### SET EXERCISE
Copy the items below with "screenshot" swapped for "screen capture" and nothing else altered, leaving out the pictures.
====== GIVEN DATA ======
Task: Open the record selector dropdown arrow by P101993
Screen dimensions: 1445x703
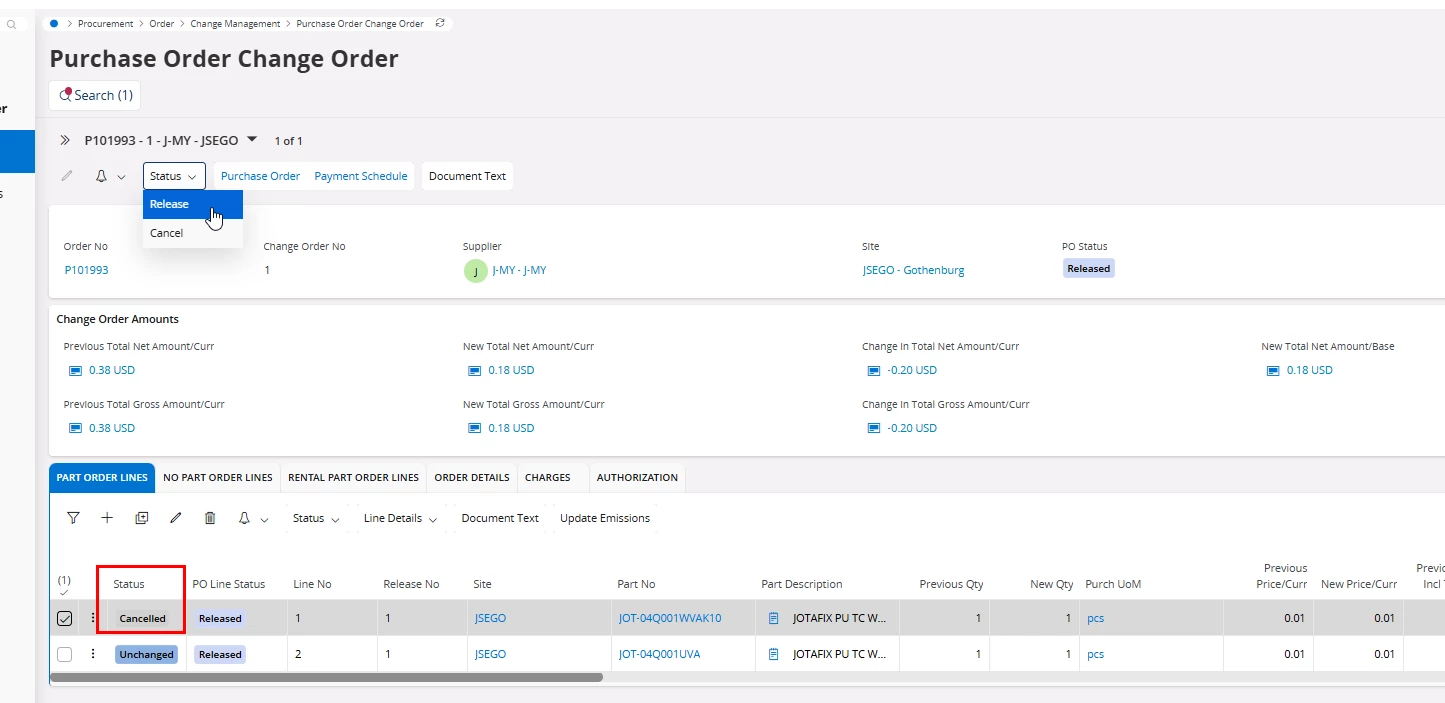Action: coord(252,140)
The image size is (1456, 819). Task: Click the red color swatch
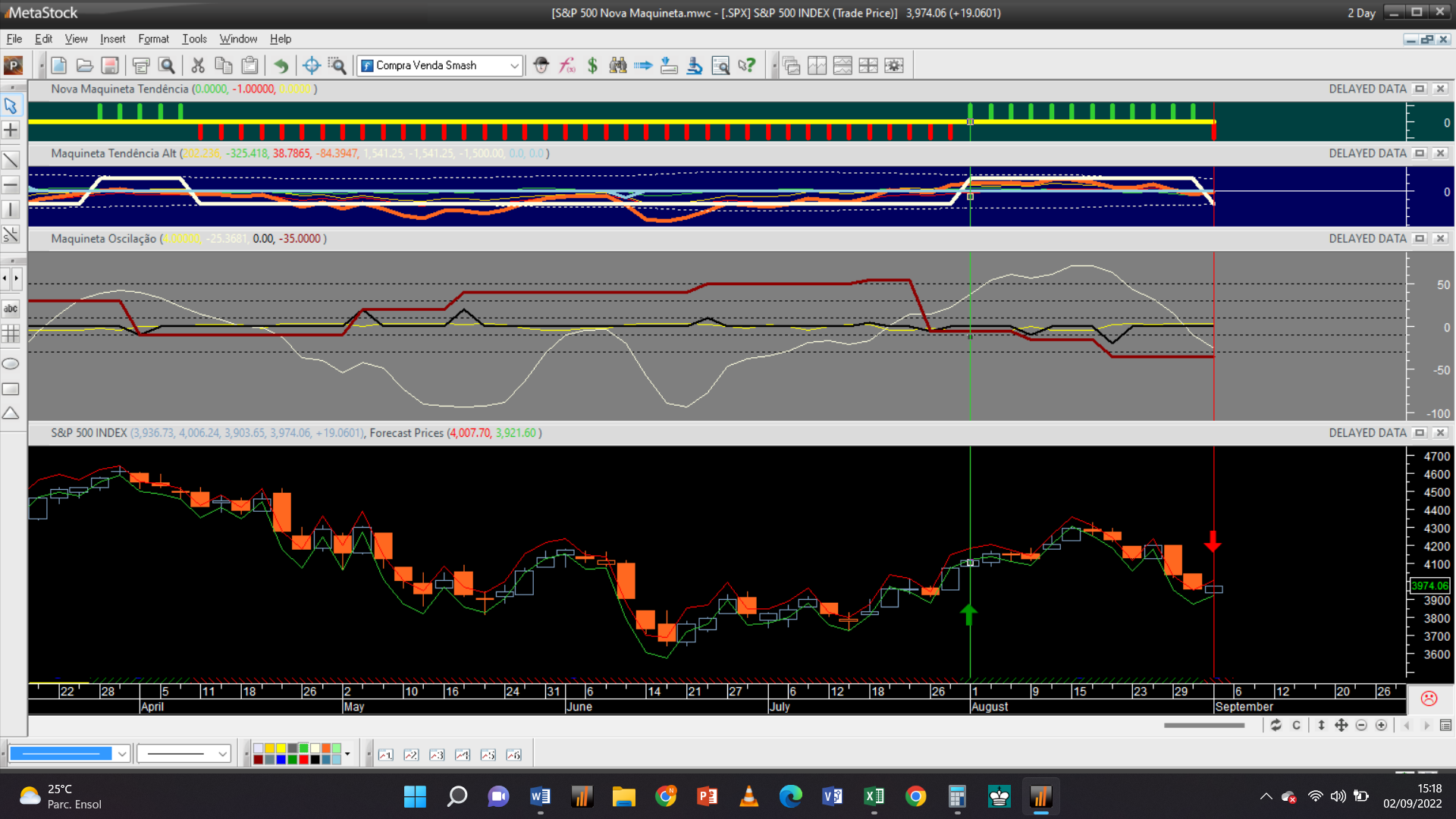tap(303, 759)
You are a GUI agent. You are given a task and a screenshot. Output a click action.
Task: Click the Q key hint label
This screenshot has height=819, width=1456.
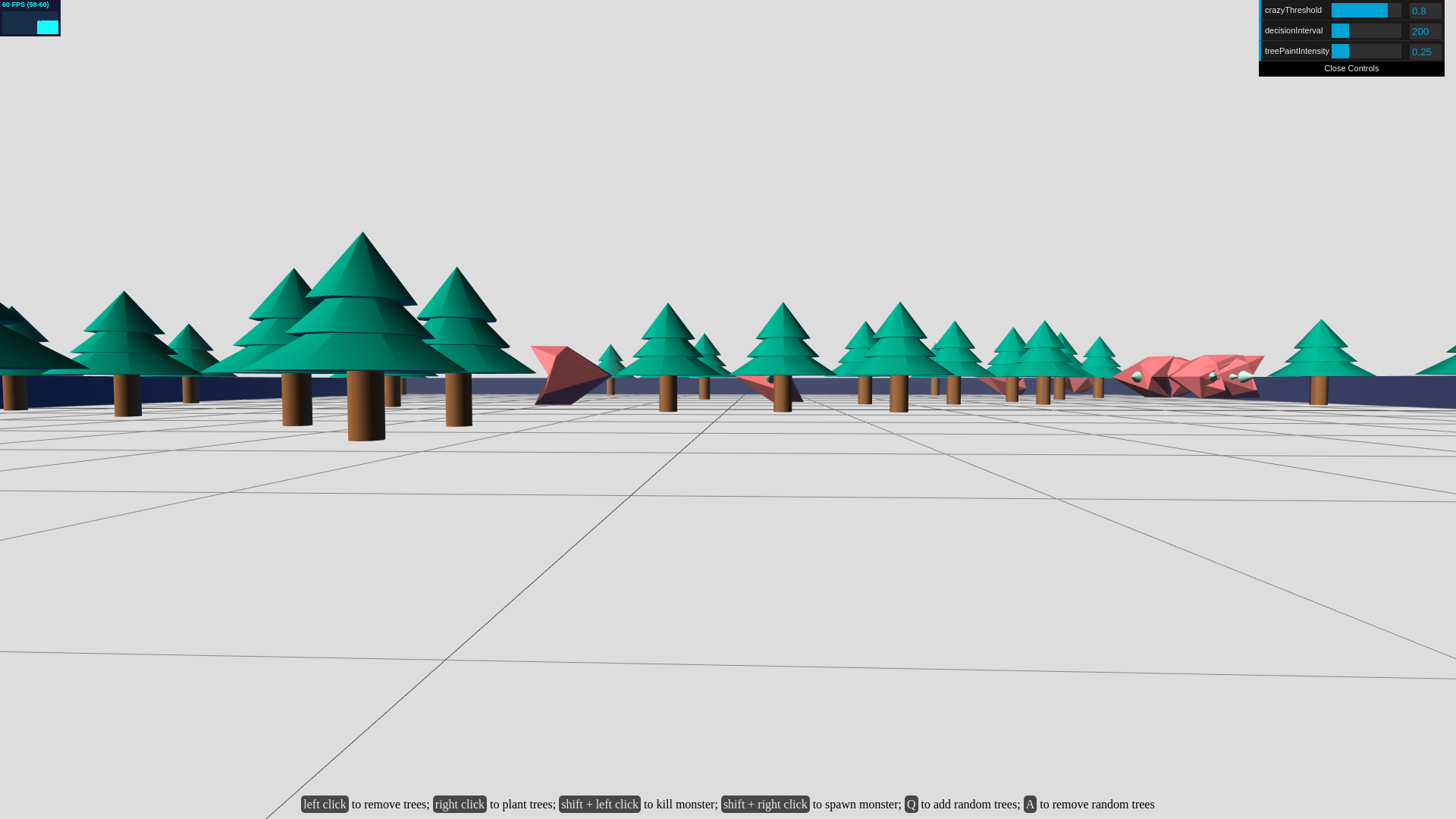point(911,805)
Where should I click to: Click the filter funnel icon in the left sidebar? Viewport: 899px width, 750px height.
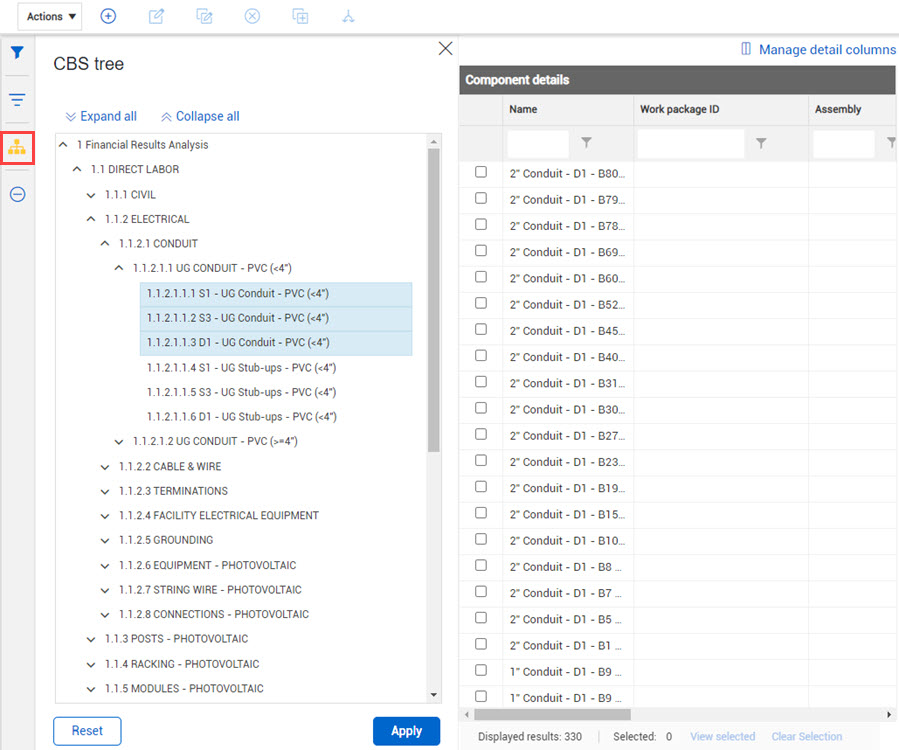(x=17, y=53)
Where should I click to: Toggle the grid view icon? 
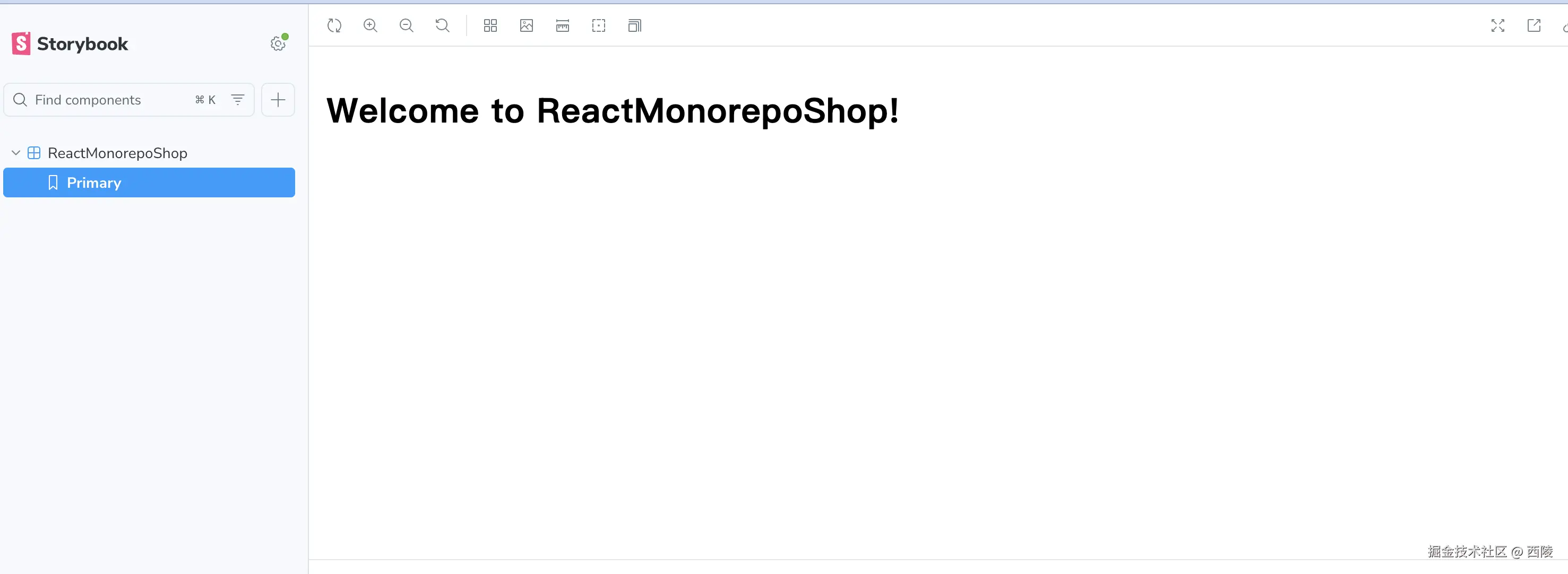[490, 25]
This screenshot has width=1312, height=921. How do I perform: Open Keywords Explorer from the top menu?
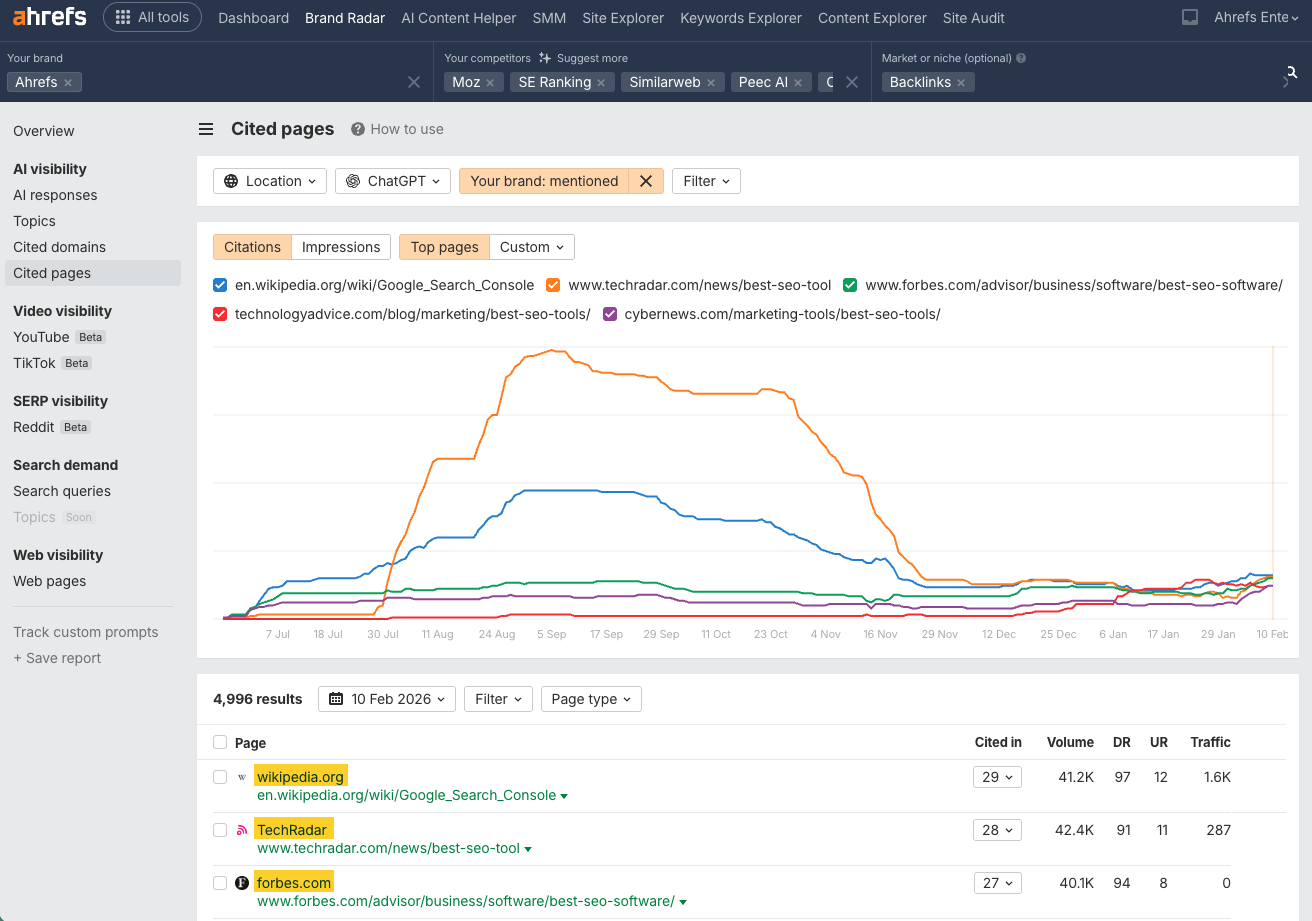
======
### EXERCISE OUTPUT
Task: Open the record selector dropdown arrow by P101993
Screen dimensions: 1445x703
Action: coord(252,140)
The image size is (1456, 819). Task: Click the red color swatch
tap(303, 759)
You are a GUI agent. You are given a task and a screen capture. Output a click action.
Task: Click the Q key hint label
This screen capture has height=819, width=1456.
point(911,805)
Where should I click to: Click the filter funnel icon in the left sidebar? Viewport: 899px width, 750px height.
(x=17, y=53)
Where should I click to: Toggle the grid view icon? 
[490, 25]
This screen capture has width=1312, height=921. How do I perform: Open Keywords Explorer from the top menu?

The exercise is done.